Pilots - Experts are no less likely to make errors than novices, just for different reasons. It is their very familiarity with a task or device that can cause errors. Overconfidence is a killer. Expertise is also no guarantee that a problem encountered can also be overcome. These were two human beings, not perfect and infallible fighter gods. Maybe the problems were too serious for either of them to remember about ejecting the drop-tanks? Maybe they didn't eject because they thought they could recover the aircraft?

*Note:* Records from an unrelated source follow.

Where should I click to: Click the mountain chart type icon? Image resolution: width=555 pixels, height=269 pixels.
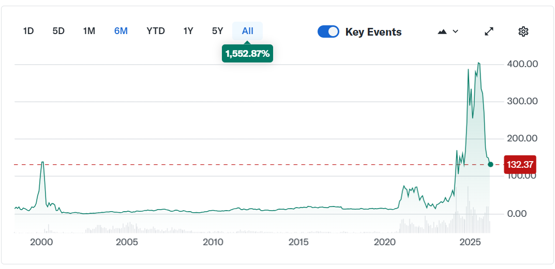(x=442, y=31)

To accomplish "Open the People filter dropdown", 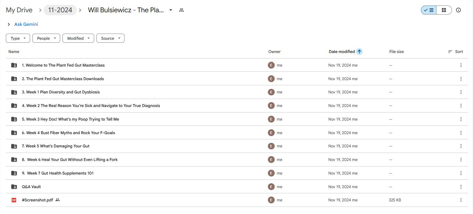I will point(46,38).
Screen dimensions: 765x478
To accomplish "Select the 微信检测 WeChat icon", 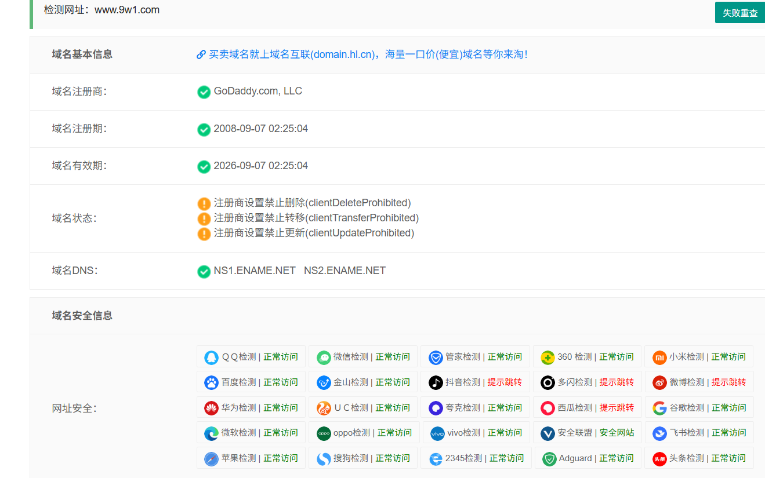I will coord(324,357).
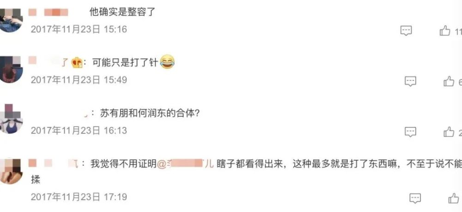This screenshot has width=462, height=212.
Task: Click timestamp 2017年11月23日 15:16
Action: point(79,29)
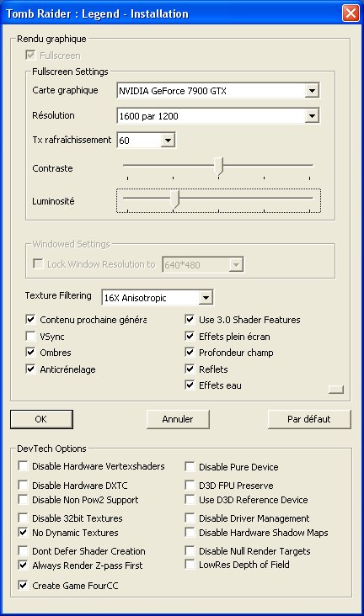Check Disable Hardware Vertexshaders
364x616 pixels.
click(24, 466)
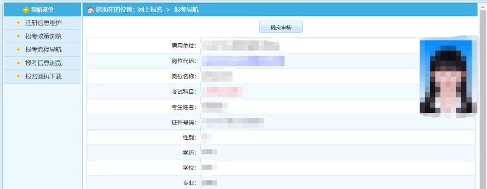Open 注册信息维护 menu item
The height and width of the screenshot is (189, 487).
tap(43, 23)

Flight Schedule - I can think of a non-state-sponsored-conspiracy laden reason why there is no documentation: It got lost. Office documentation, even important ones, go walkabout all the time. It just needs someone to carelessly misplace it. Someone may have made it lost, but what would be the point? You said that Vladimir Seryogin was the senior officer on the base. If I was creating a conspiracy to crash the plane (one that required A LOT of on-site conspirators) I would get someone to testify that Gagarin and Seryogin went on an unscheduled joy flight. Furthermore, if this was a state conspiracy how easy would it be to enter the flight into the schedule normally, or even just CREATE a schedule? I cannot see that this is an issue.
Flight Preparation - See my point above about overconfidence. In addition I will point out that walking around an aircraft isn't going to catch everything, and also that assumptions about a device's readiness or condition isn't confined to novices.
Impact Angle - Surely an impact crater can't show you what was happening to the aircraft in the lead up to impact? I'm not an expert, but I would think that all it can show is what the aircraft attitude was, direction of movement and a rough estimation of velocity AT THE MOMENT OF IMPACT. It cannot say whether the aircraft was under control, partial control or no control. As I said above, perhaps Gagarin thought he had gotten the plane back under control and just ran out of altitude. Given that the MiG-15UTI didn't have a flight data recorder or a cockpit voice recorder, you really can't say what was happening or what the impact site might mean.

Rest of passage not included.